Does this mean that the unsustainable trends in the
US economy will continue forever? No. A trend that cannot remain
in existence forever won’t. The system is now so unbalanced
that any number of unforeseen events could trigger a financial collapse.
Most people today have very little understanding of how close we
are to such a collapse because either A) They have never heard such
outlandish talk or B) They've heard such outlandish talk for so
long they no longer believe it.
2. Forecasting the Future via Scenario Analysis
Traditional
forecasting techniques often fail to predict significant changes,
especially when change is rapid or discontinuous. Scenario analysis
is a tool that was specifically designed to deal with major, uncertain
shifts in the future by "thinking the unthinkable." It
involves constructing stories about different plausible futures,
then planning strategies and reactions in response. It is not an
attempt to predict the future but rather to describe future possibilities
and plan contingencies based upon them. Scenario analysis can be
a useful tool in helping people to think laterally and to question
assumptions and beliefs about the future. Royal Dutch/Shell first
used it commercially in the late 60's, and as a result was well
prepared to deal with the oil shocks of the 1970s.
The
rest of this article will be devoted to a Rooster Year 2005 scenario,
based on the pattern of terrible events, endings and new beginnings
we explored in Part
1. It is not a forecast for the future; it is a story. It is
a possible future, and as such it gives you things to think about
that you likely would not otherwise consider.
3. 2005 Scenario – A Story of Terrible
Events, Endings and New Beginnings
Events in the year 2005 showed surprising symmetry
with events of previous Rooster years, but most of these became
mere footnotes when viewed from the long eye of history. Prince
Charles, who first wed Lady Diana in the Rooster year of 1981, tied
the knot again 24 years later in 2005. The last US penny was minted
in 2005, as inflation took its toll, as it did on the British half-penny
in 1969. AIDS, which first made its appearance in the Rooster Year
of 1981, was back with a vengeance in 2005 with a new, extremely
deadly strain. Osama bin Laden, born in the Rooster year of
1957, was captured and killed by US forces in Afghanistan after
his spectacular reign of terror. And an attempted coup against President
Bush by ultra leftists (mirroring the coup
attempt against FDR by ultra rightists in 1933) was thwarted,
and Bush’s power and popularity grew stronger as a result.
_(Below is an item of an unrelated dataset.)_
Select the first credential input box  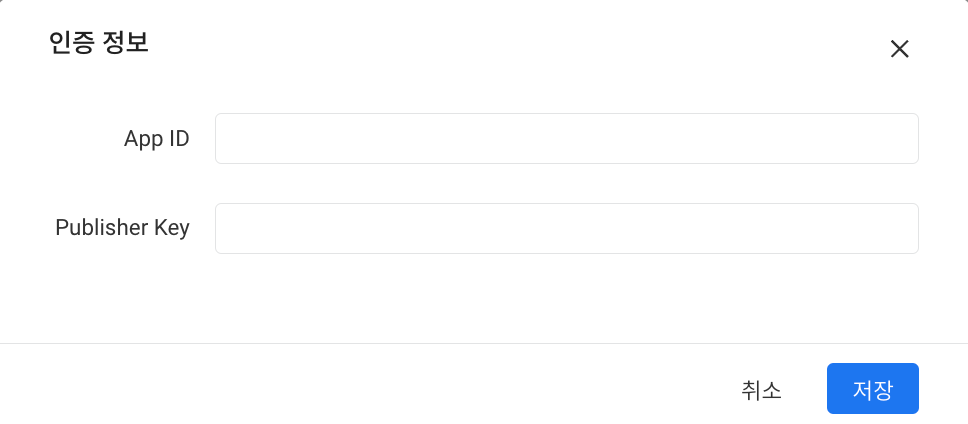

He would need that for what was to come in the latter half of the
year.
The terrible path to war became increasingly murky;
political tensions were rising along with temperatures across the
globe. Conflict simmered just below the surface between the US/Japan/Taiwan
coalition in Asia, and the increasingly powerful China. North Korea
and Iran were menacing the world with nuclear threats, and Iraq
remained mired in a quagmire in spite of democratic elections, demonstrating
clearly that democracy cannot be forced at gunpoint.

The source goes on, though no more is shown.